Monday, November 12, 2007

Corpse in a Gilded Cage

Did someone say cosy? It's all here: the Stately Manor, the not-quite-functional family, the long-lost relative, the solicitor, the butler (!), murder with a blunt instrument, and the classic denouement with all the suspects (that is, everyone) gathered for the pronouncement of whodoneit.

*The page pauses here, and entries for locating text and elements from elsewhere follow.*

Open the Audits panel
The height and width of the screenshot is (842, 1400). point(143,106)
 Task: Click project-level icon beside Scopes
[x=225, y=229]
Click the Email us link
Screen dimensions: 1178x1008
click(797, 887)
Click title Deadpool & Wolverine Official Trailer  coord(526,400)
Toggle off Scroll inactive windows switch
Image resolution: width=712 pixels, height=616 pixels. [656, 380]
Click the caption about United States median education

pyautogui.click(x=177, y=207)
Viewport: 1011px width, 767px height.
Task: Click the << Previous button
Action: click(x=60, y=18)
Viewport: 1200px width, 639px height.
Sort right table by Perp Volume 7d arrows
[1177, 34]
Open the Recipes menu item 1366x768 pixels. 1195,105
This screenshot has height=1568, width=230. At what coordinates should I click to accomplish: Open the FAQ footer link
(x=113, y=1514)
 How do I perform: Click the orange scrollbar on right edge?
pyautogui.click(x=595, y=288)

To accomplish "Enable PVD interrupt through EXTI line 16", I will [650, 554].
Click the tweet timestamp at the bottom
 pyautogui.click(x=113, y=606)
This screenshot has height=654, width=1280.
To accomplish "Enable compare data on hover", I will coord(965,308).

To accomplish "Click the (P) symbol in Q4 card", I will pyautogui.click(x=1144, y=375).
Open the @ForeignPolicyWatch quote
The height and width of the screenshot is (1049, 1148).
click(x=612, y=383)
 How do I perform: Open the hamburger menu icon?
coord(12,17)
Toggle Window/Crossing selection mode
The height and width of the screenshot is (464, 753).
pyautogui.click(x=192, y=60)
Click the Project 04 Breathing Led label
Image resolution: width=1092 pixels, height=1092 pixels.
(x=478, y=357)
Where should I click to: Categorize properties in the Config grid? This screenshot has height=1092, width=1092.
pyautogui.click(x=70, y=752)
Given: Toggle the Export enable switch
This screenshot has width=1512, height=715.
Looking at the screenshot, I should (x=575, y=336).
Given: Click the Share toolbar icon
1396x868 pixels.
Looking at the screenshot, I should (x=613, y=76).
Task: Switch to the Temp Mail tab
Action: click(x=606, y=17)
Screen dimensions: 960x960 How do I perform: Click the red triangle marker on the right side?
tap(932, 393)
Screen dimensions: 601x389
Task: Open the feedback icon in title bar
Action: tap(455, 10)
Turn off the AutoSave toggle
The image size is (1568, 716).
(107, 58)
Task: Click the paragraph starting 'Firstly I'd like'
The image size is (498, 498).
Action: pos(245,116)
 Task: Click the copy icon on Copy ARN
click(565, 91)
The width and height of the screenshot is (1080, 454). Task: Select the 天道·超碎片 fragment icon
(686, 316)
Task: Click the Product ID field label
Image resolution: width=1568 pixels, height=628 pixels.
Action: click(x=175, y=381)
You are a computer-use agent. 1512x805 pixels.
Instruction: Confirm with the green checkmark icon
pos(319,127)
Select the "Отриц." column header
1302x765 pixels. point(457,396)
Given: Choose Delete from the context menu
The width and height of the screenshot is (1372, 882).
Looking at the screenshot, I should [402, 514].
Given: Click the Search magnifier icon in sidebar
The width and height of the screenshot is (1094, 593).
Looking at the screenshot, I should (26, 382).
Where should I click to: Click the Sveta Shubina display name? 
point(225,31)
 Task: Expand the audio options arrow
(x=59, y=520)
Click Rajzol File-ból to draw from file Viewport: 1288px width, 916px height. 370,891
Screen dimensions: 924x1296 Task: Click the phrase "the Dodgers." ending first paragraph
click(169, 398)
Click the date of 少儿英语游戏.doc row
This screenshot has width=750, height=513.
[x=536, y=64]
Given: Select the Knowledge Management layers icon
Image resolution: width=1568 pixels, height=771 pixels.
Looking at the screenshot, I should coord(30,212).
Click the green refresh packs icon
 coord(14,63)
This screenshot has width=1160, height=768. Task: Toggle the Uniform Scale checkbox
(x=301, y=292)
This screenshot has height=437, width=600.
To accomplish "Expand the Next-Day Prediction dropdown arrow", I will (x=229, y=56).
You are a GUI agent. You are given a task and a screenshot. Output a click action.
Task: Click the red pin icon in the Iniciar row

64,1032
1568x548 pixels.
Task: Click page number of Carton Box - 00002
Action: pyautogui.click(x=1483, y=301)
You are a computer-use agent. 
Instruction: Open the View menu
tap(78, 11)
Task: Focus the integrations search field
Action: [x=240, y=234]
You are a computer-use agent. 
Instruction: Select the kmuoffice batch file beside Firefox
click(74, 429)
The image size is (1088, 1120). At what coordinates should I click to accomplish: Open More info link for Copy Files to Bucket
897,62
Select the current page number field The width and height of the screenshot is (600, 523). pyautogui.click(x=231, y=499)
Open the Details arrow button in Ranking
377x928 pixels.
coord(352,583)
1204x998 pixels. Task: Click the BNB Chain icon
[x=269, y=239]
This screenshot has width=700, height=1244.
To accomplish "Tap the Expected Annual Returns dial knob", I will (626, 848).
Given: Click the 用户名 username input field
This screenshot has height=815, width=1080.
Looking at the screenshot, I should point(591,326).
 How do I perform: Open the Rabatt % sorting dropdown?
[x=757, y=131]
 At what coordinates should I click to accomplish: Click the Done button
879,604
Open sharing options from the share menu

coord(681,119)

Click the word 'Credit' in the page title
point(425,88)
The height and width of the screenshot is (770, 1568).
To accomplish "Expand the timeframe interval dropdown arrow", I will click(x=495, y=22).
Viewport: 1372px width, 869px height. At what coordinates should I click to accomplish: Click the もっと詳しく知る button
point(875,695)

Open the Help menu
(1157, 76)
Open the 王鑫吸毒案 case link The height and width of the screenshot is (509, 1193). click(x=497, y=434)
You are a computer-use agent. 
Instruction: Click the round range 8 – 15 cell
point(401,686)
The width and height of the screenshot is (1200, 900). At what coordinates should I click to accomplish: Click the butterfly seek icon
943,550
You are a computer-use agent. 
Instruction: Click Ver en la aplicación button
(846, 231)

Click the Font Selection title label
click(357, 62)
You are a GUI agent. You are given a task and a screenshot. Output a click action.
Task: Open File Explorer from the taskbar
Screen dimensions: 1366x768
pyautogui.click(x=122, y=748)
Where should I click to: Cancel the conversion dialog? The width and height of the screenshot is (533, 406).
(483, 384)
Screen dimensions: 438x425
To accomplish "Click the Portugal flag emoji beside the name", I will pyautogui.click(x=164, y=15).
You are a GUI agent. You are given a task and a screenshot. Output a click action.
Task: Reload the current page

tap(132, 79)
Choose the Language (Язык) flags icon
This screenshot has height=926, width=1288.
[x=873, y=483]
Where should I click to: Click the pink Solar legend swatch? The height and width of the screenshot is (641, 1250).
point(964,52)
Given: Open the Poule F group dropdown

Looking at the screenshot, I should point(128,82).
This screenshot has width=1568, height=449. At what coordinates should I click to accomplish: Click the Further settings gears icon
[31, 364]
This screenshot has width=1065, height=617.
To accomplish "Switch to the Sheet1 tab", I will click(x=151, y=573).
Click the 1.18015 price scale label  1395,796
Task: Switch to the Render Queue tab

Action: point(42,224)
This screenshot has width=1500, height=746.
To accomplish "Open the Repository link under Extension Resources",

An offshoot a rich family, the new Earl and Countess of Ellesmere (formerly, Elsie & Perce Spender) arrive at Chetton Hall following the deaths of the two previous Earls. But Elsie and Perce don't like the massive and drafty (draughty) stone pile. They want to go home to Clapham. They instruct their man of affairs to sell the lot and they'll distribute the proceeds among their 3 children.

Mr. Lilywaite, though, is a traditionalist. He tries to persuade the Earl and Countess of their responsibilities: to the family; to Engand; to the law of primogeniture.

While sorting out the affairs of the estate, Perce and Elsie's children arrive to celebrate the Earl's 60th birthday. The children are divided on what is to be done. Phil, the eldest and new Lord Portsea, has three weeks to serve on his sentence, but his harridan wife, Elsie, fighting her corner, sees herself as the next Countess. Trevor, the youngest, is easy, although he does think the house would be a fine setting for his next starring porno role with his girlfriend, Michele. The new Lady Joan and her husband, Digby, are busy calculating what the sale will bring.

Then comes the murder.

Enter the rural, but intelligent, inspector and his, self-effacing, but intelligent, sergeant.

A perfect setting and a perfect vehicle for Robert Barnard's sly humour. Highly recommended.